大通りを歩きながら、サリスが俺を見つめてくる。
「ん?」
「背がまた伸びたのね」
その言葉に横で並んで歩くサリスを見ると、いままで目線と同じだったつむじが少し見下ろした場所にあるのに気づく。
「ほんとだ。気にしてなかったけど少し背が伸びたようだな」
「男らしくなったし素敵よ」
「そういってもらえると嬉しいな」
俺はついつい照れ笑いをしてしまった。
「もう数ヶ月したら15歳だし、いろいろと変わっていくのね」
「そうだな」
そんな話をしていると目的の雑貨屋に到着した。
店に入り、店員に飛竜の偶像について確認してみる。
「取り扱いをしていますが、いまは在庫が少ないんですよ」
「そうですか。とりあえずお土産にしたいので出来るだけ多く売っていただくことは可能ですか?」
「では、商品をお持ちしますね」
ナムパトの雑貨屋で結局100個の飛竜の偶像を購入することが出来た俺は店員にさらに作成している工房について尋ねてみた。

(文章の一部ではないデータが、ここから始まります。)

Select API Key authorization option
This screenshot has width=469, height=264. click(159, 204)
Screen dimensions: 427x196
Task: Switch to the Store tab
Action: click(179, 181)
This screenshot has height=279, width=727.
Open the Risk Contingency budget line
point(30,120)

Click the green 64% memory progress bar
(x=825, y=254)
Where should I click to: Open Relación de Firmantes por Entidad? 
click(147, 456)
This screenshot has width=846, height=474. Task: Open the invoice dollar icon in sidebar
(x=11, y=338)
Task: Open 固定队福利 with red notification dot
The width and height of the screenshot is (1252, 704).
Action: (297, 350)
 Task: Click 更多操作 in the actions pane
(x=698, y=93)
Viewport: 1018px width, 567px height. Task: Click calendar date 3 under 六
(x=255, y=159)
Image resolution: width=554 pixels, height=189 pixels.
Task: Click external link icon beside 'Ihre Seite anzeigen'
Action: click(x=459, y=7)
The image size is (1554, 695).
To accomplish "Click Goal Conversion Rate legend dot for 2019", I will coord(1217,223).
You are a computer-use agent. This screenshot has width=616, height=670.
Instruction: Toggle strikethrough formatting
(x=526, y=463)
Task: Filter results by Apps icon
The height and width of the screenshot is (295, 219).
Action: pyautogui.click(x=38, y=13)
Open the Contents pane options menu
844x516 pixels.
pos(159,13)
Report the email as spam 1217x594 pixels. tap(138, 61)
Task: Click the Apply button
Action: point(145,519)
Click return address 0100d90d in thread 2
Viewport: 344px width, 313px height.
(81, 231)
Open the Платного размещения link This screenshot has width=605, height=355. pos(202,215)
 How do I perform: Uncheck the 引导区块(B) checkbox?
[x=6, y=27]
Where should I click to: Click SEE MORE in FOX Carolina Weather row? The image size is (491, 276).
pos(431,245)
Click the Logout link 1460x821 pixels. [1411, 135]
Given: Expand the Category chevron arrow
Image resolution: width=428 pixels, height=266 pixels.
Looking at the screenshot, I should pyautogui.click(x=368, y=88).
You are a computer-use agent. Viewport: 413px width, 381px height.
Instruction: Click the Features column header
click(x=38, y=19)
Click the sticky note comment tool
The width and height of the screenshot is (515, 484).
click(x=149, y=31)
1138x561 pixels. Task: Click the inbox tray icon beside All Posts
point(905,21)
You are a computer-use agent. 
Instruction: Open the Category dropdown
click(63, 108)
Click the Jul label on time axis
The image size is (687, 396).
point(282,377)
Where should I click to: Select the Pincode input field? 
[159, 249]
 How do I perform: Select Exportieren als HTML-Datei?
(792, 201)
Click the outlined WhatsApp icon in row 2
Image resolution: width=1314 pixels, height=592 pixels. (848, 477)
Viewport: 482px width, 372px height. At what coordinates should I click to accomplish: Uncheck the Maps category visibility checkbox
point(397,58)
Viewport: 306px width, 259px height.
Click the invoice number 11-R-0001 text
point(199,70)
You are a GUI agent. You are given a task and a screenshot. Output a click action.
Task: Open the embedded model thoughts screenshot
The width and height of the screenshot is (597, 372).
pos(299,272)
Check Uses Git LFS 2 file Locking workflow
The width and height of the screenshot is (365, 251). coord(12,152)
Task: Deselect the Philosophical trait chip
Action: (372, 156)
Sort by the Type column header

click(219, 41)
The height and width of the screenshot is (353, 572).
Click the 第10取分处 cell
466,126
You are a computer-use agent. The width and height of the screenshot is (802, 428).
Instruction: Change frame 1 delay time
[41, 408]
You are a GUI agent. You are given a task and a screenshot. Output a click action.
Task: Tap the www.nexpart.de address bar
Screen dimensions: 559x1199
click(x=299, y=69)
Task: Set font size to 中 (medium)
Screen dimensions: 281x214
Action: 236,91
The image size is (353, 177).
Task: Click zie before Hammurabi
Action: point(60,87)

「港湾都市バイムから仕入れているんですけど、バイムに行けば作成している工房が分かると思いますよ」
「ありがとうございます。このあと向かう予定なのでバイムで聞いてみますね」
俺は店員に頭を下げてから、店の商品を眺めているサリスの元に向かう。
「なにか良い品はあったかな?」
「この乳鉢と乳棒が使いやすそうかなって」
「あー、カラシを粉末にするには手ごろな大きさで良さそうな感じだな。折角だし購入しようか」
「そうね。他にも食材を粉末状にするのに使えそうよね」
サリスはそういって店員と話をして白い陶器製の乳鉢と乳棒を購入した。
その後雑貨屋を出ると俺は本屋へ、サリスは食材屋に向かうことにする。
「用事が終わったら宿に戻るわね」
「うん、俺も本屋での探し物が終わったら宿に向かうよ」
サリスと分かれて本屋に向かいながら空を見上げて乳鉢も購入したしカラシを使った料理を想像してみる。
おでんは外せないだろうなと思う。
他にはホットドッグを思い浮かべ、肉料理との相性も悪くないなと思う。